Sonic Cinema

Sounds, Visions and Insights by Brian Skutle

One Life

Grade : A- Year : 2024 Director : James Hawes Running Time : 1hr 50min Genre : ,
Movie review score
A-

“One Life” shows us the magnitude of one person’s actions in the face of profound evil. In telling the story of Nicholas Winton, we experience the actions of a man who saw only the desire to help when it would have been easy for others to do nothing. We all would like to think that we would do the same thing, but actions also require resources as much as the desire to help. How Nicky, as he was know, reacted to what he was seeing- and how he eventually had his story told- is inspiring, and by the end, we are flattened by emotions.

We first start Nicky’s story as he is an old man in 1987. He and his wife has to make decisions about some of his old possessions before a grandchild arrives. In searching, he finds the documents he kept of his work with the British Committee for Refugees from Czechoslovakia. He first went to Prague as a young man in 1938, and he encountered families whom were fleeing the Nazis in Germany and Austria. Rattled, he decides to try and help as many Jewish children as he can. By the time WWII started, he saved 669 Jewish children, and now, as an old man, his story will be told.

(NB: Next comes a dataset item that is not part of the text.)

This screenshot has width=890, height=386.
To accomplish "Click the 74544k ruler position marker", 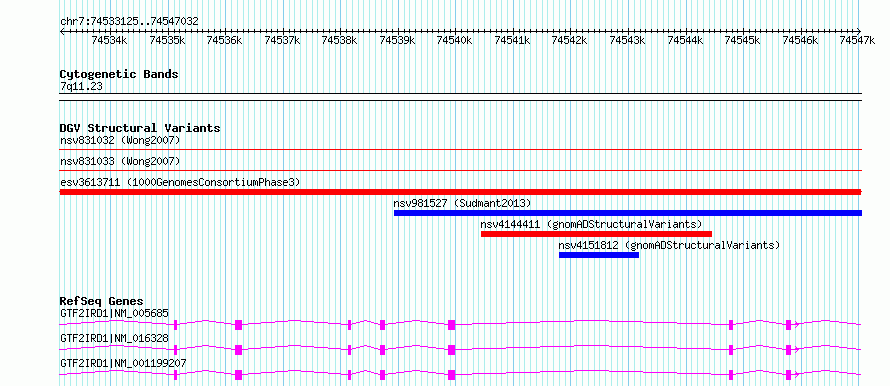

Winton is played by Anthony Hopkins as an old man, and Johnny Flynn as a young man, and both do superb work getting to Nicky’s inherent goodness. Seeing the evolution of this character through these two performances is a great example of dual casting. (This isn’t to say that we believe that Flynn would grow into Hopkins, but the progression of the character between the two actors is terrific.) I like that there are two different narratives going- one Nicky’s story of saving the children, and the other of the elder Nicky trying to get his story out there, not for his own vanity but to make sure the history of what the Nazis did is never forgotten. That leads us to the last 20-30 minutes of the film, when his past and present collide, and it’s impossible to hold back tears. The collective strength of James Hawes’s film is that final emotional impact, even if the film feels very familiar and predictable in its storytelling. “One Life” matters, both in the story being told, and in life.